Rep Rads are great...I have one in my 3ft VivExotic VX, running on a pulse stat.

They fix to the roof and are designed to provide a hotspot and to generally heat the viv, do not need to be guarded and have a very low profile.

They are 12 inches long. You might want two (you definitely would for a larger viv when the snake is older).

AHS heaters are a combined ceramic heater and stat (possibly with a fan in them?) and use more power but, are more powerful, if you see what I mean. Rads use a maximum of 75W.
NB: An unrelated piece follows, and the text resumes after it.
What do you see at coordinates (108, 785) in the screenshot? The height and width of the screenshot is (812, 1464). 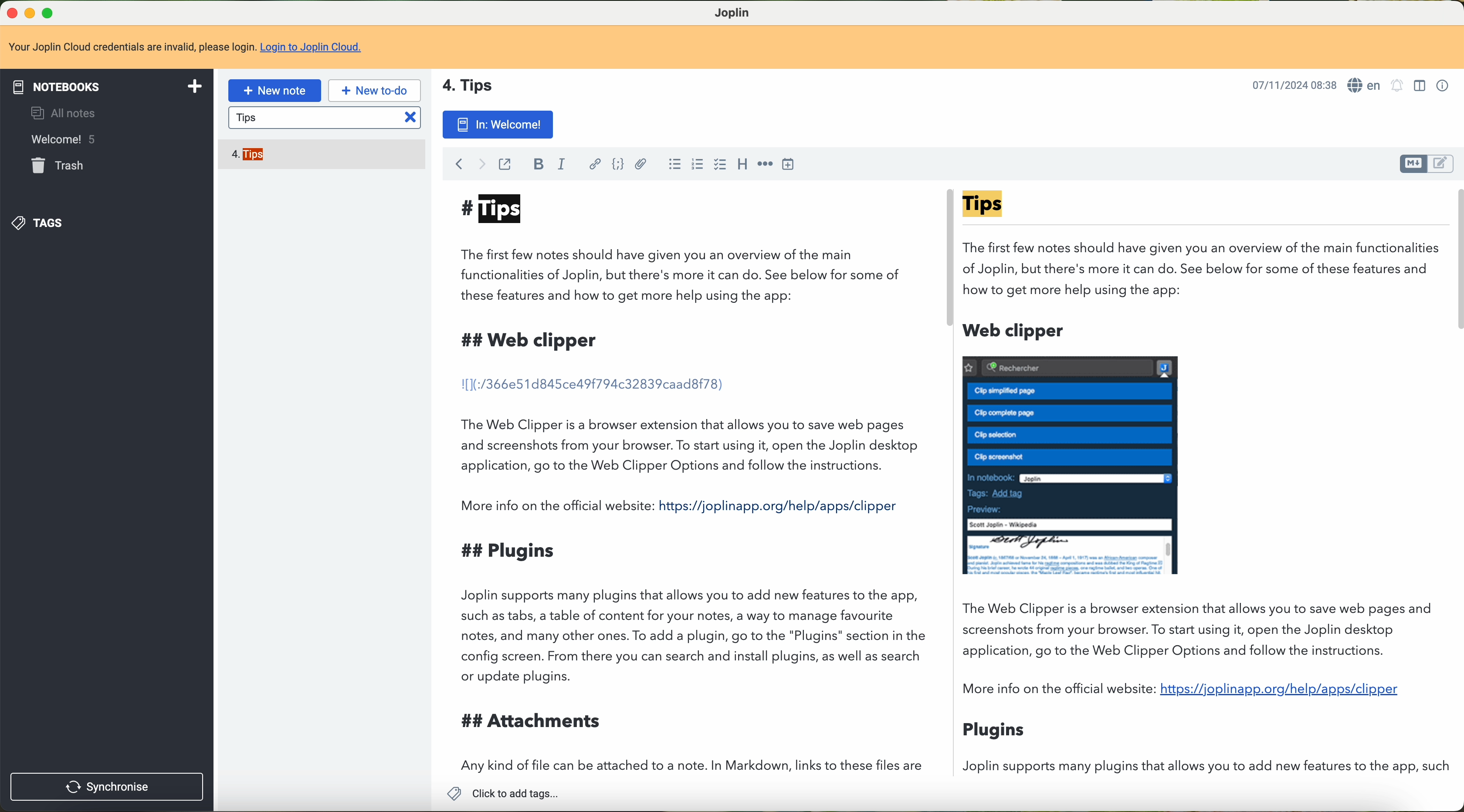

This is my one, prior to snake going in. Looking up at quite an angle in order to see it.


----------



## Moodie (Aug 3, 2008)

Skeet said:


> Rep Rads are great...I have one in my 3ft VivExotic VX, running on a pulse stat.
> 
> They fix to the roof and are designed to provide a hotspot and to generally heat the viv, do not need to be guarded and have a very low profile.
> 
> ...


 That looks really smart. I dont like having to see things hanging from the roof of the viv so I'm hoping to hide the heater and lighting. Is your stat probe on the ground?


----------



## Moodie (Aug 3, 2008)

cheeky bump for any other opinions???? AHS or rep rad?


----------



## lamby (Apr 14, 2010)

I would go AHS as the rep rad is only 75wats so would struggle to heat a 4ft+ viv but maybe ok to keep the ambient temps.


----------



## Diamondback (Aug 29, 2009)

I use both AHS and the reptile radiators, both work fine, however for a 4ft+ viv the radiator will be to small. I tried it and could not maintain the temps required with only 75w radiator. Its a shame they dont make them with higher wattage. 

For my 4x2x2ft beardie vivs I use 350w AHS heaters these work great in keeping the ambient temps correct day and night and I have them mounted on the roof of the viv out of the way. I also have a 250w in my royal viv (3ft) for night use only if the room temperature drops to low. 

The trick with AHS heaters is to by one that is more than you need and then they pulse better giving you control and efficiency. If you buy one that can just about cope it will always be on and then is not as efficient.

Hope this helps.


----------



## Moodie (Aug 3, 2008)

Diamondback said:


> I use both AHS and the reptile radiators, both work fine, however for a 4ft+ viv the radiator will be to small. I tried it and could not maintain the temps required with only 75w radiator. Its a shame they dont make them with higher wattage.
> 
> For my 4x2x2ft beardie vivs I use 350w AHS heaters these work great in keeping the ambient temps correct day and night and I have them mounted on the roof of the viv out of the way. I also have a 250w in my royal viv (3ft) for night use only if the room temperature drops to low.
> 
> ...


Very helpful, thanks! So would I be looking for a 350w then?


----------



## Skeet (Nov 25, 2010)

Moodie said:


> That looks really smart. I dont like having to see things hanging from the roof of the viv so I'm hoping to hide the heater and lighting. Is your stat probe on the ground?


Laying on top of the substrate next to the hot hide, almost under the centre of the Rad.


----------